--- WORK ITEM ---
No pictures go in the copy; retype exactly the lines from the one with "You are a GUI" through the last line of the records.

Stored records
──────────────────────────────
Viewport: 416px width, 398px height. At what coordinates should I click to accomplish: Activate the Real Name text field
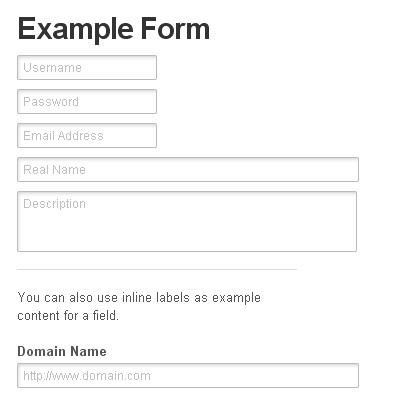tap(188, 170)
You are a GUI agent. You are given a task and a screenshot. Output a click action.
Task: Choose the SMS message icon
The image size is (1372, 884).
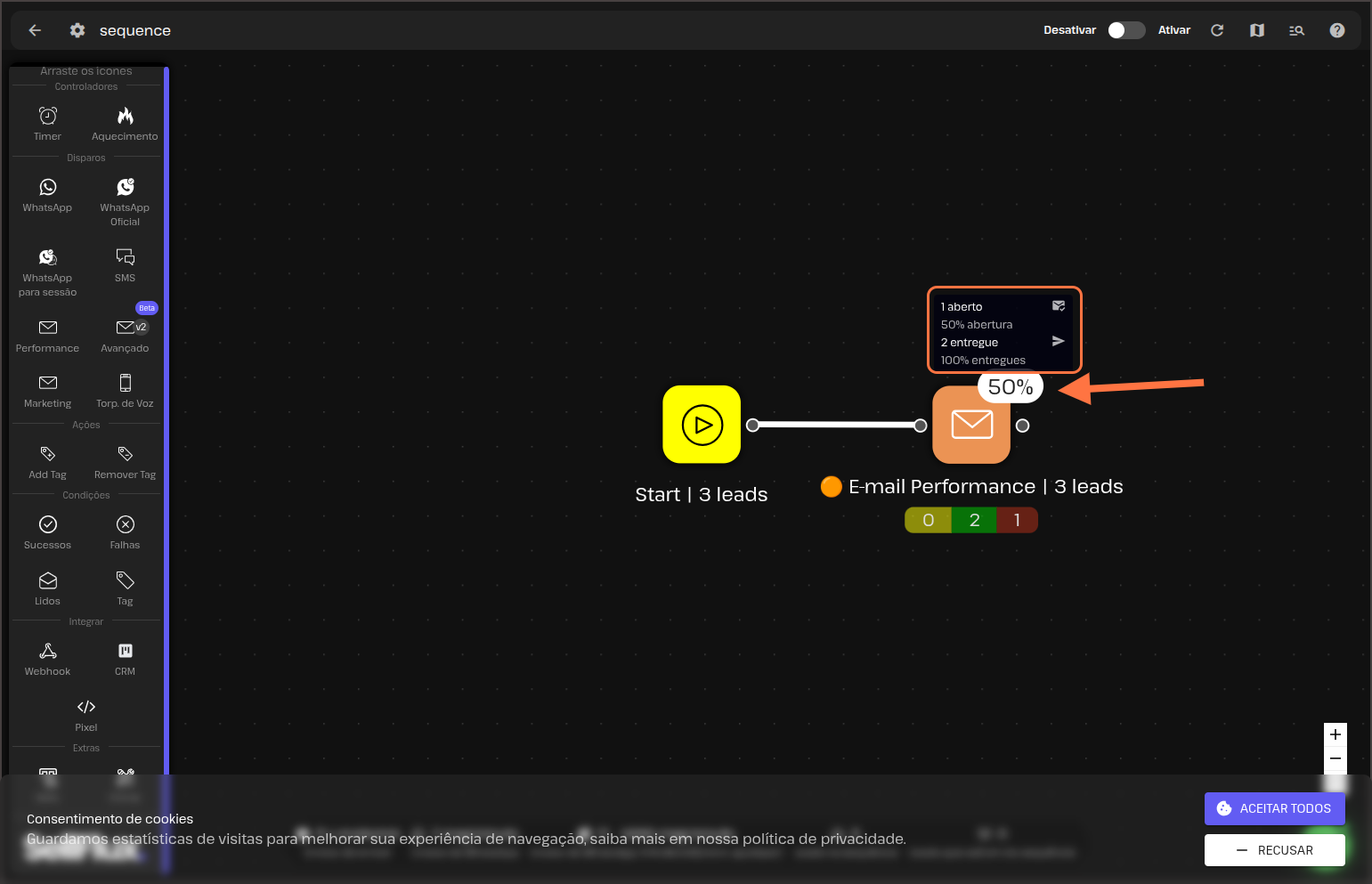click(126, 258)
──────────────────────────────
--- REPLY ---
You are a GUI agent. You are given a task and a screenshot. Output a click action.
Task: Choose the SMS message icon
The image size is (1372, 884).
click(126, 258)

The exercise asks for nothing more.